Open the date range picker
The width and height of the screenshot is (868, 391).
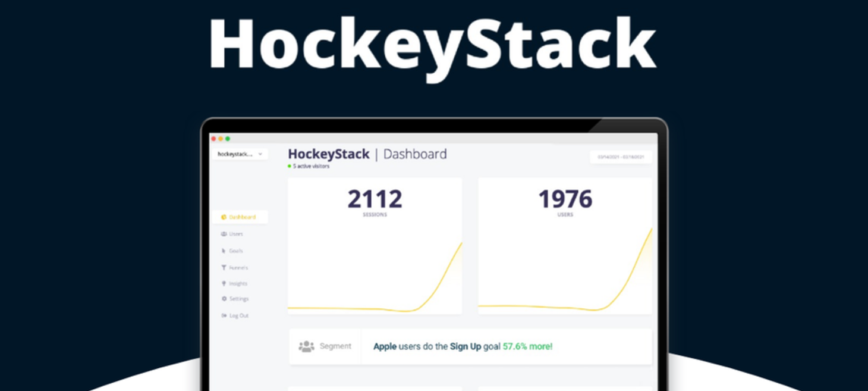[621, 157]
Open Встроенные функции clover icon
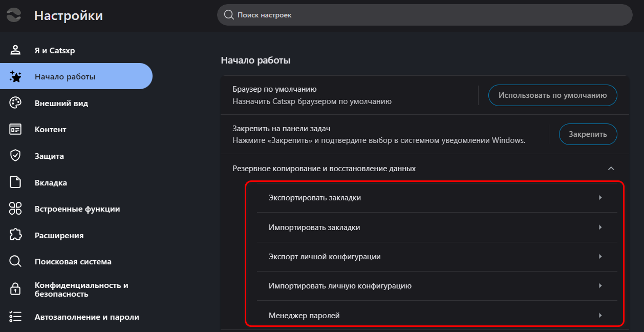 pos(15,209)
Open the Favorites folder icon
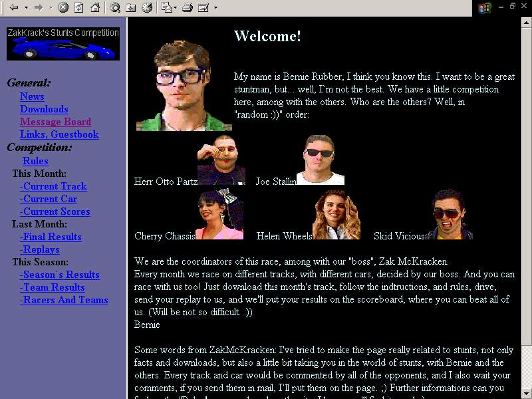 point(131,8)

□ □ □

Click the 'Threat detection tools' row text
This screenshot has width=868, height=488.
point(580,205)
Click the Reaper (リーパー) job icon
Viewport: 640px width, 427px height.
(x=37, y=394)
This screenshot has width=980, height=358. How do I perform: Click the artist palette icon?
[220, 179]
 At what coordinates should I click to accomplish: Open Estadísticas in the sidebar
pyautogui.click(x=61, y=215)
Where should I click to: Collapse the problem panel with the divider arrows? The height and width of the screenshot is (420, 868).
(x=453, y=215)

□ □ □

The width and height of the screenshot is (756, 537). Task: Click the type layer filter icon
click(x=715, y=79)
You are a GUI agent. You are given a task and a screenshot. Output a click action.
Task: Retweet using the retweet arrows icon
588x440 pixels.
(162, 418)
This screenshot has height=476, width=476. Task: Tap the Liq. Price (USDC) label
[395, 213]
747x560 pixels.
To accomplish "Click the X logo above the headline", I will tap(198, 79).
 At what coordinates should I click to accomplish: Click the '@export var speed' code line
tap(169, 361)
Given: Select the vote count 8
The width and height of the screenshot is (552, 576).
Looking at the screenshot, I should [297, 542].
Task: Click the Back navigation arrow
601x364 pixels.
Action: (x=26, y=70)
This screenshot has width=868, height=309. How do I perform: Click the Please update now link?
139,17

□ □ □

Copy the records above exactly, beginning at the line that contains "747x560 pixels." and stopping after the line that contains "Given: Select the vote count 8".

— RESULT OF THIS TASK —
747x560 pixels.
To accomplish "Click the X logo above the headline", I will tap(198, 79).
 At what coordinates should I click to accomplish: Click the '@export var speed' code line
tap(169, 361)
Given: Select the vote count 8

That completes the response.